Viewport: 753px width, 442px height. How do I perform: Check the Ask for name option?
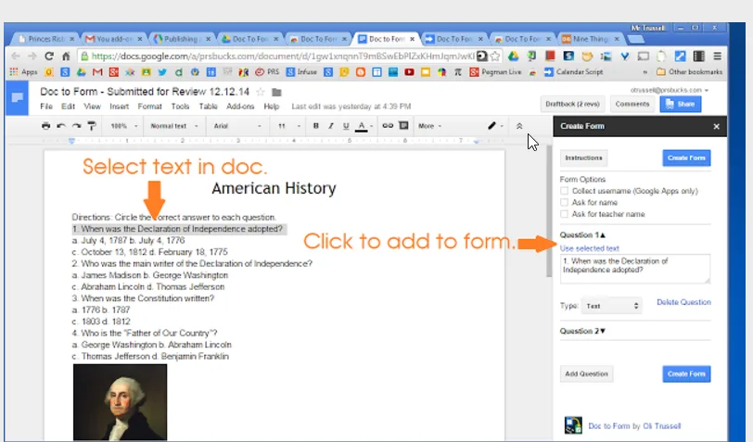tap(564, 203)
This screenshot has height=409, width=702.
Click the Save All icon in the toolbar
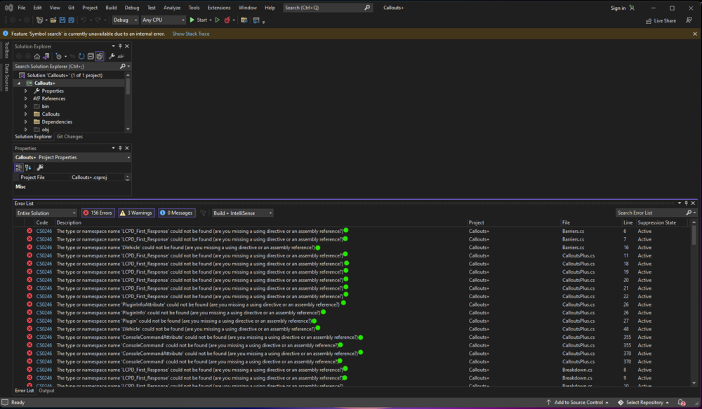(x=72, y=20)

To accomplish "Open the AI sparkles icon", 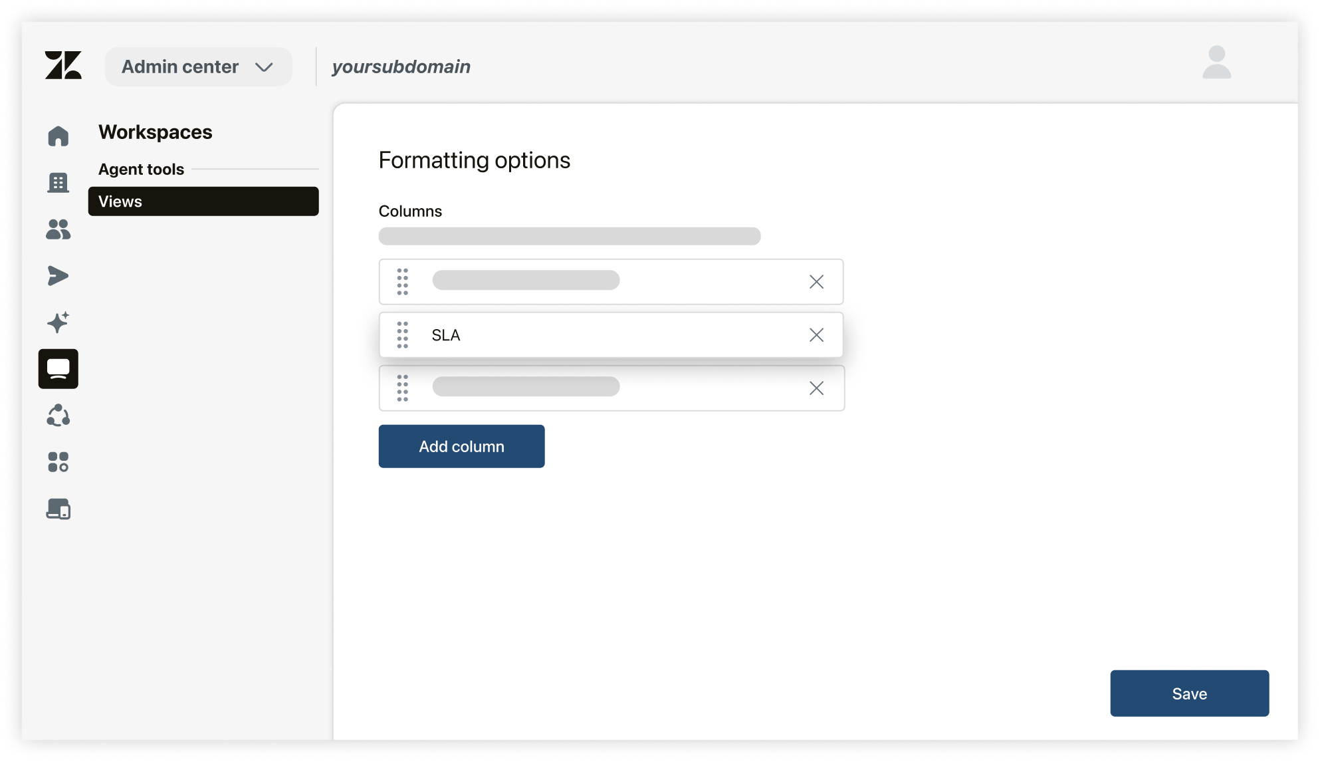I will coord(58,322).
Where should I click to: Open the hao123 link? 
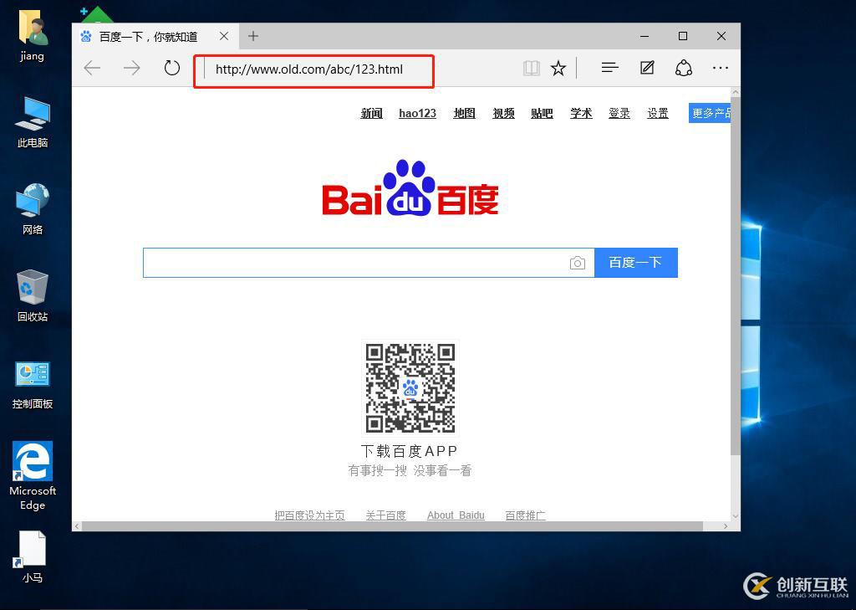(417, 113)
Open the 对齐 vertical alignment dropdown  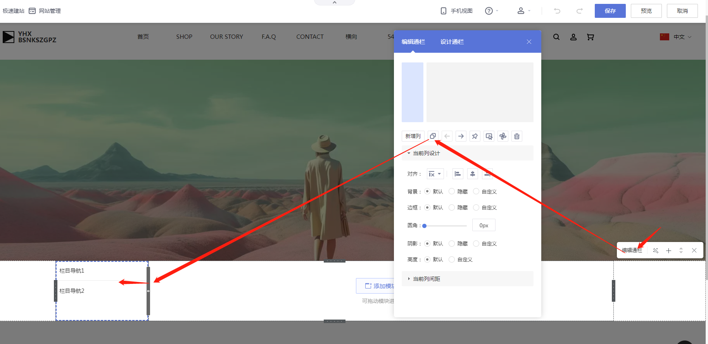435,174
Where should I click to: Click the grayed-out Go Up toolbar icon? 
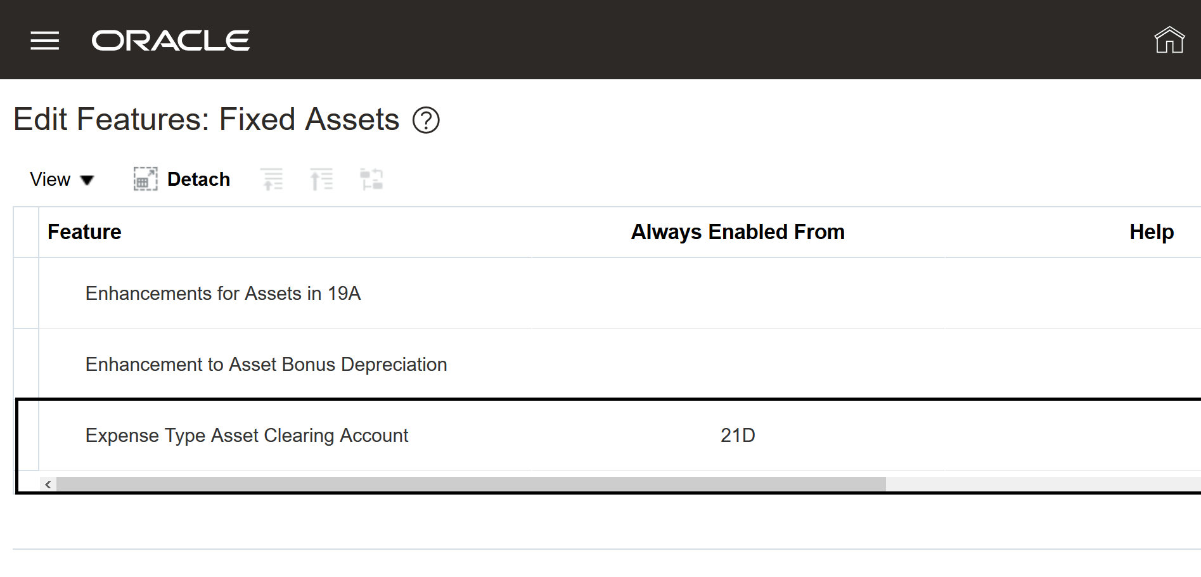point(273,179)
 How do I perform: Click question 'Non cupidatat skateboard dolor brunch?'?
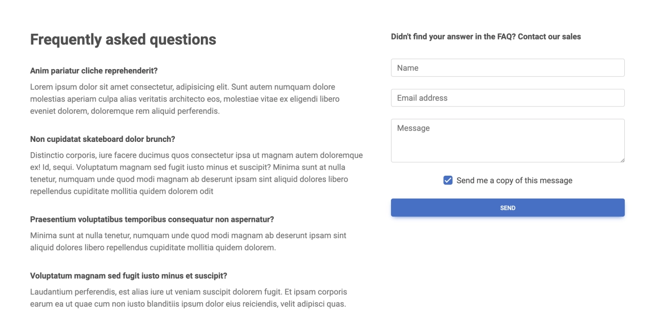pos(103,139)
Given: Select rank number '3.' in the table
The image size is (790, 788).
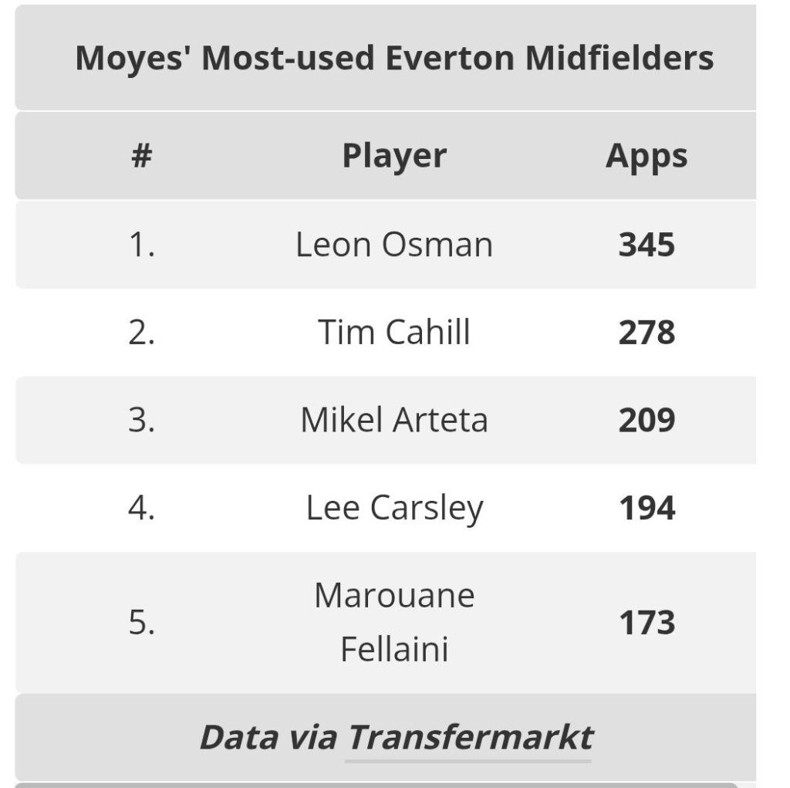Looking at the screenshot, I should (141, 420).

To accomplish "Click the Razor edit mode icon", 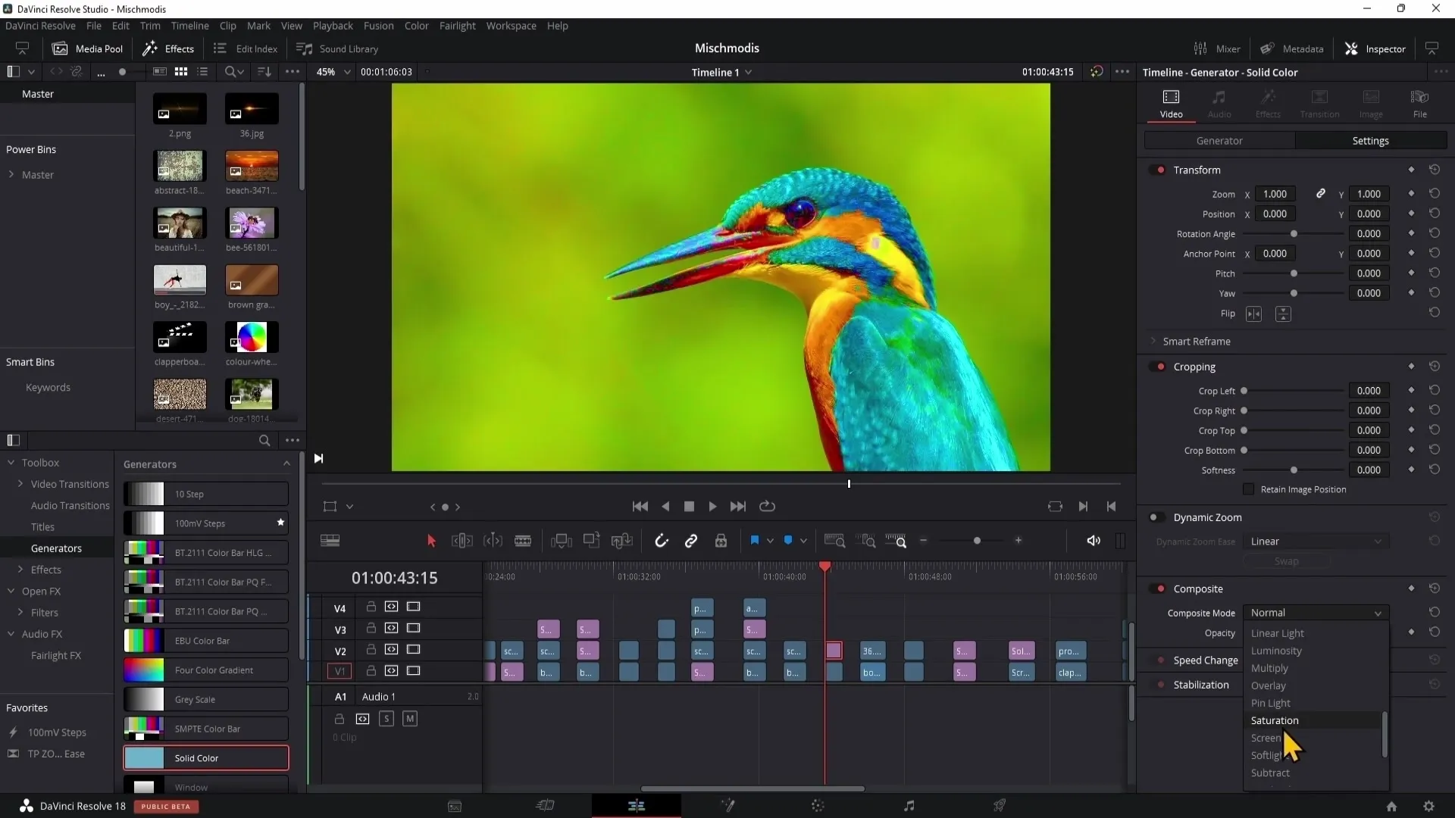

[Work request] Nothing but an exact copy is needed, covering the lines from the line with "Given: Select rank number '3.' in the table" through the last line of the entries, pictures excluded.

[Problem solution]
Given: Select rank number '3.' in the table
The image size is (790, 788).
Looking at the screenshot, I should (141, 420).

To accomplish "Click the Razor edit mode icon", 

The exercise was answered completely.